The technology that backs up this surveillance capitalism develops at an unprecedented speed, which puts people in a brand new position where very few people understand the logic and consequences of the work of these corporations. As a result, there is a law gap between technological development and defensive barriers. The opacity that the tech corporations choose to hide behind did not help with connecting the gap, especially knowing that their ultimate goal is to modify and swing behavior. Zuboff argues that under the framework of surveillance capitalism, the global architecture of computer mediation turns the electronic text of the bounded organization into an intelligent world-spanning organism that she defines as the Big Other. Those with the material, knowledge, and financial resources participate in the Big Other economics, and the markets in behavioral control get to decide who can gain access to the Big Other. Markets and democracies are no longer reciprocal to each other; rather, populations depend on the markets so much that the data they are supposed to own is just free data capture targets. As Zuboff said, “Under surveillance capitalism, democracy no longer functions as a means to prosperity; democracy threatens surveillance revenues.”

The opacity that big tech corporations choose to take on catalyzes the formation of a black box society where we know only the output, but not the process leading to the output. As James Arvanitakis states, “In a democracy, we assume that we understand where the information comes from, but this is no longer the case.” The asymmetry of knowledge crashes democracy from both above and below. From above, it increases the social inequality in this digital era. Internet was built to spread and democratize knowledge, but surveillance capitalists see their users’ rights of knowing as an obstacle on their way to higher efficiency. From below, it is nearly impossible for users to combat surveillance capitalism. Since the product is the certainty of behavior predictions, the surveillance capitalists aim to interfere with our own decision making without the users knowing through subliminal cues and micro-targeting.

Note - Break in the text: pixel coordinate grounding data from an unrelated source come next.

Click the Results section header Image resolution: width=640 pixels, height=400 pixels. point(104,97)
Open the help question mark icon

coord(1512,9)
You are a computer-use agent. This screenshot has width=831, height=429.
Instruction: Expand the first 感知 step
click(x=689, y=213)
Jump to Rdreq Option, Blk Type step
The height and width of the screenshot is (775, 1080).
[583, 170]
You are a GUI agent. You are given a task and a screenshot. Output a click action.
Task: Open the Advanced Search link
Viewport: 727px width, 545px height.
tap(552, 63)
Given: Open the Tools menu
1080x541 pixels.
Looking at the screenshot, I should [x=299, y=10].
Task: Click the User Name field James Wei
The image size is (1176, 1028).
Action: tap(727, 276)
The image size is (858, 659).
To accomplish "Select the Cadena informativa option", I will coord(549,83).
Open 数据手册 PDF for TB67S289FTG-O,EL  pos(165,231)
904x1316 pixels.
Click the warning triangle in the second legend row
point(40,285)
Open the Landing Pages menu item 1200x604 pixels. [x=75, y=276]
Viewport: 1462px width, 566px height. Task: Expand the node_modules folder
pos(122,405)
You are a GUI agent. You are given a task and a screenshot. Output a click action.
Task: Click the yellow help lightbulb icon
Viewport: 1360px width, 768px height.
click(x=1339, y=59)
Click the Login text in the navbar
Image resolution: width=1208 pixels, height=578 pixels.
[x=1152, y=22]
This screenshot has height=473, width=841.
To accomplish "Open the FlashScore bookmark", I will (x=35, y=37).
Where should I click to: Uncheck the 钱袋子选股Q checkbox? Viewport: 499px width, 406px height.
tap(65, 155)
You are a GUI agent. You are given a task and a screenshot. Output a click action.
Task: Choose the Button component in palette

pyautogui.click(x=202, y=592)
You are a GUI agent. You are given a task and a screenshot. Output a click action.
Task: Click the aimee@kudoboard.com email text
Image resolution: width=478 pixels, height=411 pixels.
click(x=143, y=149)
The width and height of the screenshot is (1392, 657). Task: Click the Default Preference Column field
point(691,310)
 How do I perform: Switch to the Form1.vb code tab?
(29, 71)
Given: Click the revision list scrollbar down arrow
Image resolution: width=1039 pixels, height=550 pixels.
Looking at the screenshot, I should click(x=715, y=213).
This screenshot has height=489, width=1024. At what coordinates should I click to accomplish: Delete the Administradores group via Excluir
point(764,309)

As we entered the digital era, the Internet has become the basic infrastructure of today’s economy. However, if our infrastructure is full of cameras and strings that can be pulled to manipulate the majority, the power will naturally fall into the hands of the minority who has all the information. As Lord Acton once said, “Absolute power corrupts absolutely.” Democracy will be threatened, and there will be bigger social inequality issues. The good news is, surveillance capitalism is still a relatively new phenomenon that has lasted for about 20 years, and legislative institutions have started to take measures to regulate the operation and ownership of the Internet. European Union has recently come up with General Data Protection Regulation, which aims to protect the users’ privacy; every state in the United States has its own breach disclosure law; pioneer tech companies such as Facebook have also shown interest in cooperating with the legislative institutions after Mark Zuckerberg was called in front of Congress. This is still a long fight, but I do have hope in everyone in the ecosystem figuring out a solution, not at the sacrifice of users’ privacy.